Look through the listing and locate every line containing the word "will"; copy those lines.

**********

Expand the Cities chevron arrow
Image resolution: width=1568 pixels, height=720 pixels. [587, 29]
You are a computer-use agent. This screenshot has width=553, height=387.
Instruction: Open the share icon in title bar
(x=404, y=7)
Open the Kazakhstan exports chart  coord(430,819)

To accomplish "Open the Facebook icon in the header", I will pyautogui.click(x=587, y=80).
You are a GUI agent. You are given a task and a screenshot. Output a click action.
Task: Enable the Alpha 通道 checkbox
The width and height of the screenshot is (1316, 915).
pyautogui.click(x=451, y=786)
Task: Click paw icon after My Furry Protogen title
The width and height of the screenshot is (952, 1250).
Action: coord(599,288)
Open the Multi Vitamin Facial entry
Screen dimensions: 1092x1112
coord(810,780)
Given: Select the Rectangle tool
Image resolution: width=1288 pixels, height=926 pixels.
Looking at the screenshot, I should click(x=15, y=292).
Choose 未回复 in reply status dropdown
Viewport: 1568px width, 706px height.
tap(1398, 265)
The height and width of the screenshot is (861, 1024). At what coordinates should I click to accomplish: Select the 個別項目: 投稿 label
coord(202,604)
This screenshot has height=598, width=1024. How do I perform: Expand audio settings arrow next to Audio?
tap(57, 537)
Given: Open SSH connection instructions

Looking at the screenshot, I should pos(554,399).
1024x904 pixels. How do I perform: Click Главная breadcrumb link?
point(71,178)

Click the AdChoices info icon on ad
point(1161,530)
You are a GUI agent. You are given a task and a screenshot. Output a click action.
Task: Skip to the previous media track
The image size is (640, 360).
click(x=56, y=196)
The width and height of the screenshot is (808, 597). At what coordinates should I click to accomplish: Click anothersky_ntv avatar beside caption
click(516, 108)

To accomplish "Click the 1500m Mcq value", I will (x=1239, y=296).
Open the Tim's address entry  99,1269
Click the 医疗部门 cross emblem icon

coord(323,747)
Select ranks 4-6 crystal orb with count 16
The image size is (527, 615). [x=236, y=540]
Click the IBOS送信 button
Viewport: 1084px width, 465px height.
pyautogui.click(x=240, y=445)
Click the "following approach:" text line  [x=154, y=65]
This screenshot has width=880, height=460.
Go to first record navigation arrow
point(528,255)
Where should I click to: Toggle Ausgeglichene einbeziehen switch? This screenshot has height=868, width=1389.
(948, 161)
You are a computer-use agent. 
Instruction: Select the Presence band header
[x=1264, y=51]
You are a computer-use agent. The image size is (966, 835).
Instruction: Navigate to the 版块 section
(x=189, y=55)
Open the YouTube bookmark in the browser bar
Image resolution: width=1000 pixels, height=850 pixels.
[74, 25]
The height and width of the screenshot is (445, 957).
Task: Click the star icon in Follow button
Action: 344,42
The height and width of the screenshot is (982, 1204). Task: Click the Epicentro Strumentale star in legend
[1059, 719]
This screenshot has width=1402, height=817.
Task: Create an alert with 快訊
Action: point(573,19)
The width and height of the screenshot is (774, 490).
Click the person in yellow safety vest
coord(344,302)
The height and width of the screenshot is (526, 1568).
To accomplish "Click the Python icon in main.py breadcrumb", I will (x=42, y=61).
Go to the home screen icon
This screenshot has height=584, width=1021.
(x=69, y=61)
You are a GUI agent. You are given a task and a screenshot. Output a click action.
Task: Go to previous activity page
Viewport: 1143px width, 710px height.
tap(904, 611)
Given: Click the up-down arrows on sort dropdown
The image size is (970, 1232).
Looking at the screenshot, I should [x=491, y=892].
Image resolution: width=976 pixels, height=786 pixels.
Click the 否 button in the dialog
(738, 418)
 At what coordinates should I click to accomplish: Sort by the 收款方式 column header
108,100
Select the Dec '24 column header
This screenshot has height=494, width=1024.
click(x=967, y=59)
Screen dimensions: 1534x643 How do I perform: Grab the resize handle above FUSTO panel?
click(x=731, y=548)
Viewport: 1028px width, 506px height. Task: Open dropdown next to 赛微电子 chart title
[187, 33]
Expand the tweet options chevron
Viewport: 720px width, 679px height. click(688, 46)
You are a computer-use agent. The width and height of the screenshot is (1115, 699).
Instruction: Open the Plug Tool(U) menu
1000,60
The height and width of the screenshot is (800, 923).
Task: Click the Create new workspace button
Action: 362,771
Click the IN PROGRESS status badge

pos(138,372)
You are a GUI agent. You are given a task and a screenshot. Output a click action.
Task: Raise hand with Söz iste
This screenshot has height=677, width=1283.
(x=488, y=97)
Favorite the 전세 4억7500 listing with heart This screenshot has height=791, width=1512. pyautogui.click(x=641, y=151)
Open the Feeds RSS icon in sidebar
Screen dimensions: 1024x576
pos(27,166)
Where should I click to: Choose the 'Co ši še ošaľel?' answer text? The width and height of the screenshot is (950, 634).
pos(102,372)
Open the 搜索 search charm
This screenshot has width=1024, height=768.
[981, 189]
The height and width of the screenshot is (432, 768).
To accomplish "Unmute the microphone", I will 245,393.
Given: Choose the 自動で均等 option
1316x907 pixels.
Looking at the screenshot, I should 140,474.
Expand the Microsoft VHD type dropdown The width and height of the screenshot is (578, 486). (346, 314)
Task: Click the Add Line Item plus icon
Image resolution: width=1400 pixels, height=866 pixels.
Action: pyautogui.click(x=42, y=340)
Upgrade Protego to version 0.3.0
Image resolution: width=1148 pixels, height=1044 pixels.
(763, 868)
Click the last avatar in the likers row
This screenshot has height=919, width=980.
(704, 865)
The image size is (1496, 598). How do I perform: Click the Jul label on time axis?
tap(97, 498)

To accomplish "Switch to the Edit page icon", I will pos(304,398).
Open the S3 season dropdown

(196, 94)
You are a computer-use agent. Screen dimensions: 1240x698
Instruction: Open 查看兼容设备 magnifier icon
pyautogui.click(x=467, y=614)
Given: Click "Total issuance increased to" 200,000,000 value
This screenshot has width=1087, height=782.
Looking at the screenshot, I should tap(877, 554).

**********

Expected answer.
To accomplish "Open the Facebook icon in the header", I will pyautogui.click(x=587, y=80).
To accomplish "Click the 1500m Mcq value", I will (x=1239, y=296).
To accomplish "Click the Python icon in main.py breadcrumb", I will (x=42, y=61).
To accomplish "Unmute the microphone", I will 245,393.
To accomplish "Switch to the Edit page icon", I will pos(304,398).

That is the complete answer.